Extracted data entries »
= = = =
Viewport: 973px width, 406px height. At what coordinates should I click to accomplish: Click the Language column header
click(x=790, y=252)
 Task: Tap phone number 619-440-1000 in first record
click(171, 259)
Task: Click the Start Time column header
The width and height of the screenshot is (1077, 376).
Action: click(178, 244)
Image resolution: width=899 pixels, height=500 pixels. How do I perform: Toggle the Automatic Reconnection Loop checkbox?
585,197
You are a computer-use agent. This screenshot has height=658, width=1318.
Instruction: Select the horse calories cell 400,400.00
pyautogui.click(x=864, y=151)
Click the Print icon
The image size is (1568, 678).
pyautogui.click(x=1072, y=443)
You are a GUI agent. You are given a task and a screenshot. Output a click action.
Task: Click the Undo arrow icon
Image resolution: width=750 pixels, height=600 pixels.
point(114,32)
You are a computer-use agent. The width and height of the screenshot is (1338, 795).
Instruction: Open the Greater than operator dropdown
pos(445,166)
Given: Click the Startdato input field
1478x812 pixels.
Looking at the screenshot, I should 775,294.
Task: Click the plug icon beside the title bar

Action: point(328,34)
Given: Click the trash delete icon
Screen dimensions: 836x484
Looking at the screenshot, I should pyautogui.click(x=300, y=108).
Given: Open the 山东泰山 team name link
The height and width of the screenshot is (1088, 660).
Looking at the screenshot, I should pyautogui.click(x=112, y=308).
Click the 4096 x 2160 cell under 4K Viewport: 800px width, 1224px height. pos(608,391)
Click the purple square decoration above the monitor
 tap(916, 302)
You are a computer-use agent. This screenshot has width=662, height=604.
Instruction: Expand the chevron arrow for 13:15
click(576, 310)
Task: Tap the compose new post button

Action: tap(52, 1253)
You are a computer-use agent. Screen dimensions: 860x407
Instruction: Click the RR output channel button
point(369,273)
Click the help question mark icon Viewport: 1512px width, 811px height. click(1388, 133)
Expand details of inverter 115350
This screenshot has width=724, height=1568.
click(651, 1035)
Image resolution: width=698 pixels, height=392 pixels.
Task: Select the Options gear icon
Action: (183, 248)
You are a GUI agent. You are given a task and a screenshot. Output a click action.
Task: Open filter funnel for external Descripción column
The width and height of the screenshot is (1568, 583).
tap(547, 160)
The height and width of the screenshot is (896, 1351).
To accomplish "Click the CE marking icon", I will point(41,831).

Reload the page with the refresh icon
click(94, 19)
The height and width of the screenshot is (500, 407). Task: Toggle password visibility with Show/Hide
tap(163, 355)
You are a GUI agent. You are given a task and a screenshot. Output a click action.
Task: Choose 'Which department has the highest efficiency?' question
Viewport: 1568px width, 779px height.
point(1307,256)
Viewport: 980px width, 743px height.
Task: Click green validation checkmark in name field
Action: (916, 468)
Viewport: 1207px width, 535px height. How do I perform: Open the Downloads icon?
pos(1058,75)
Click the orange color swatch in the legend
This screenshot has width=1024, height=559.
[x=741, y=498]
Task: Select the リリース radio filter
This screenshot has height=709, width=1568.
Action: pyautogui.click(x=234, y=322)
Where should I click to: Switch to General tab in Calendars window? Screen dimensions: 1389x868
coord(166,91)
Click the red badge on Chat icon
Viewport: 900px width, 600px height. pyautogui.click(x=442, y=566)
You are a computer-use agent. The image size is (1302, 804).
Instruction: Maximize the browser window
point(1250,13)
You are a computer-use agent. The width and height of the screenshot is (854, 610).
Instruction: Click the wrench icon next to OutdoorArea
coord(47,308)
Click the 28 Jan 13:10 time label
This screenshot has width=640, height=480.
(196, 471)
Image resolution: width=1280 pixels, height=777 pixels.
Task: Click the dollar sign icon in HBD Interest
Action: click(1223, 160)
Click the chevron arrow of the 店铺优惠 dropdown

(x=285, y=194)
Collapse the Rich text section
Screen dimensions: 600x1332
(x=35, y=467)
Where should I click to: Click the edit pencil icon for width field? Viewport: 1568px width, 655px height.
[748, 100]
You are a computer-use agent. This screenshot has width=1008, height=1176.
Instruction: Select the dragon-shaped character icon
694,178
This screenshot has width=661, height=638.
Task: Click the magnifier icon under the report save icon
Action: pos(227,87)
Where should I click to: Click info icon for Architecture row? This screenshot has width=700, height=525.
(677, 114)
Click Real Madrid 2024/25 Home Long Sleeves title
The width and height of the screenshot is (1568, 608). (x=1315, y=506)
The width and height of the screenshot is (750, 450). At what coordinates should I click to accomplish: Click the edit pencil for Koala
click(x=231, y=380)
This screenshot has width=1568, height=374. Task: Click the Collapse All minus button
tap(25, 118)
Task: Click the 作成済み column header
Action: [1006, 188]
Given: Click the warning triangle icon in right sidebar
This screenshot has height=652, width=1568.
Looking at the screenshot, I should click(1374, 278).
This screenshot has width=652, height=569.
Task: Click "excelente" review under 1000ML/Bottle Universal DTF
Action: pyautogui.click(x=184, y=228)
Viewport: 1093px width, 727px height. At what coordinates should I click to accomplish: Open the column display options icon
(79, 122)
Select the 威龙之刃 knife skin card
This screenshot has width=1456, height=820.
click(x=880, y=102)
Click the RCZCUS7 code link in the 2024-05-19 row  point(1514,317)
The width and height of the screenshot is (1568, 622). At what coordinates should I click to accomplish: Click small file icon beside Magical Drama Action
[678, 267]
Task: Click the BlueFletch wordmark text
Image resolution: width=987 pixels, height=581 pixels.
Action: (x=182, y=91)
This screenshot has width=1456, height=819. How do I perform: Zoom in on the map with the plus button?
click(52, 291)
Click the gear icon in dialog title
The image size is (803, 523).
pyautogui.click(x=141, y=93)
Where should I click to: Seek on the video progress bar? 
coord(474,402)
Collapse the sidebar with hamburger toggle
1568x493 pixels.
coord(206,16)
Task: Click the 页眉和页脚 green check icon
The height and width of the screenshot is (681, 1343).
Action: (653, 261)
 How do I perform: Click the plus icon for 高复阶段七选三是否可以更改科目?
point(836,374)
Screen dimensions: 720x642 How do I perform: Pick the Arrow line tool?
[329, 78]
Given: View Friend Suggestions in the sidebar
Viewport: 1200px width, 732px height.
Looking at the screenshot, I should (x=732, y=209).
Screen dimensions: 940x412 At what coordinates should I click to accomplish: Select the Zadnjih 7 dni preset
= = = =
EXERCISE OBJECTIVE » Copy out only the lines running from the beginning of the data to the line with "Given: Click the Startdato input field", both ends included.

ANSWER TO THIS EXERCISE »
Viewport: 973px width, 406px height. At what coordinates should I click to accomplish: Click the Language column header
click(x=790, y=252)
 Task: Tap phone number 619-440-1000 in first record
click(171, 259)
Task: Click the Start Time column header
The width and height of the screenshot is (1077, 376).
Action: click(178, 244)
Image resolution: width=899 pixels, height=500 pixels. How do I perform: Toggle the Automatic Reconnection Loop checkbox?
585,197
You are a computer-use agent. This screenshot has height=658, width=1318.
Instruction: Select the horse calories cell 400,400.00
pyautogui.click(x=864, y=151)
Click the Print icon
The image size is (1568, 678).
pyautogui.click(x=1072, y=443)
You are a GUI agent. You are given a task and a screenshot. Output a click action.
Task: Click the Undo arrow icon
Image resolution: width=750 pixels, height=600 pixels.
point(114,32)
You are a computer-use agent. The width and height of the screenshot is (1338, 795).
Instruction: Open the Greater than operator dropdown
pos(445,166)
Given: Click the Startdato input field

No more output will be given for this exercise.